— Document passage —
:::::

But if we’re not careful, all we’ll really remember is the tough times. The bad stuff. Which is far easier to spot. It screams at us for attention in a way the good stuff in our lives doesn’t.

Knowing what God has done in the past can provide grounds for trusting in what he will do in the future. It can offer us the assurance we need whilst we wait for the promises to be fulfilled and enable us to live in the present, trusting in that future. That’s part of what is going on in Hebrews. Yes, Hebrews would want us to remember the good things in our own lives. But in Hebrews 11we’re reminded that we’re part of a bigger story, of people who have kept the faith and hung on in the past.

But there is a third thing besides uncertainty and assurance. There is waiting. There is the waiting between the promise and fulfilment. Those times when things don’t get resolved neatly, those times when as we talked about a couple of weeks ago, we’re crying out ‘how long, O Lord.’ Those times when we feel forgotten and nothing seems to be happening.

And that might be the most substantial part of the life of faith. Yes there are times of decision. Yes there are times of achievement.

But there is also a lot of waiting.


Hebrews 11 would tell us all three of these things are part of the life of faith.

There are good moments. There are times when, ok, maybe looking back, but it becomes clear God was at work. We see plenty of these in the verses 32-35. He drops names of people, most of whom faced impossible odds to achieve great things. People like David, Gideon, Samson. Others he hints at.

Is it Joseph who administered kingdoms or rose to positions of power.? Maybe it’s Daniel. Perhaps it’s Esther.

He’s probably thinking of Daniel when he talks about stopping the mouths of lions

Shadrach, Meshach and Abednego facing the fiery furnace.

:::::

— Given information —
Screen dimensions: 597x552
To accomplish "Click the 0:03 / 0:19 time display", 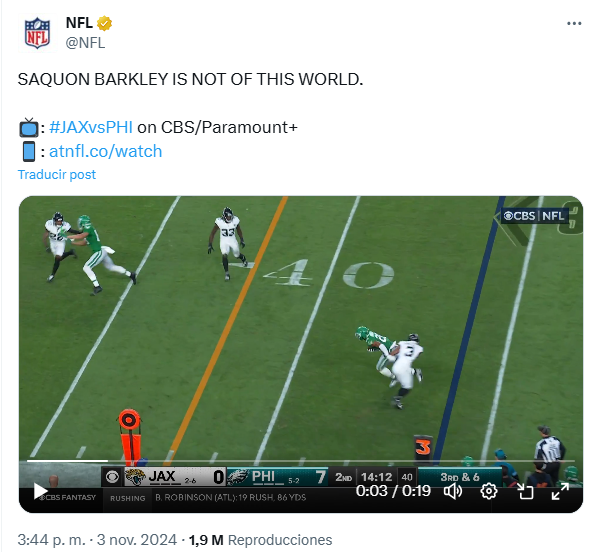I will tap(393, 491).
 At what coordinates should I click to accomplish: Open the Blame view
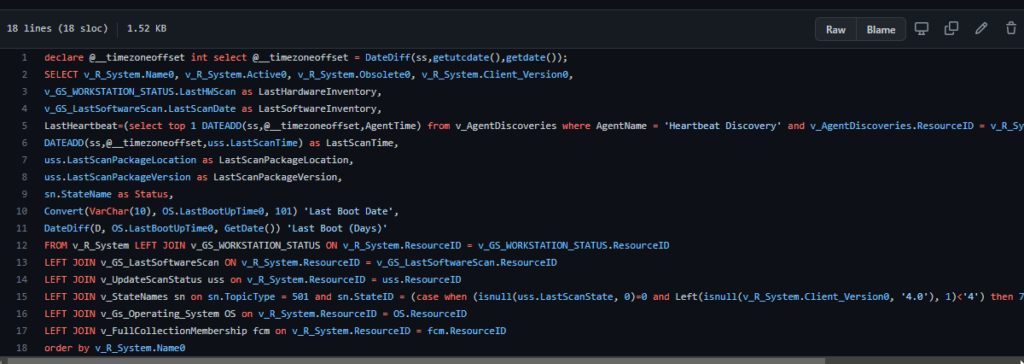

:::::

— Goal of the exercise —
Continue the passage on Hebrews 11 and the life of faith from its last sentence.

— Result —
Both Elijah and Elisha raised boys back from the dead. That’s probably what Hebrews refers to in verse 35.

But if we left it there we would not be telling the full story. And Hebrews 11 doesn’t end there. For then there were the others. Tortured, mocked, scourged, imprisoned, stoned, sawn in two. Zechariah was stoned. If tradition is correct, Isaiah was sawn in two, Jeremiah was imprisoned…

This is the story we step into. Highs and lows. We may not, I pray we never do, face what so many of the others faced. There is no sense that these were any less faithful than those in the previous section. There was risk and uncertainty, there were highs and lows, there were times when the story seemed to be on track, and times when it looked like it was all over.

But all of them lived in the season of When.

None of them fully received what God had planned and promised. God wasn’t finished with any of them yet.


And something else was true. None of them were prefect. Some were better than others. But at some point they all messed up. They didn’t have to ‘be the best’ At their best they could be very good. But they were still a mix of good and bad.


All that was true of Abraham, who is the prime example of the man who lived by faith. The story of Abraham and Sarah can be summed up in a sentence.

A couple wait for a child.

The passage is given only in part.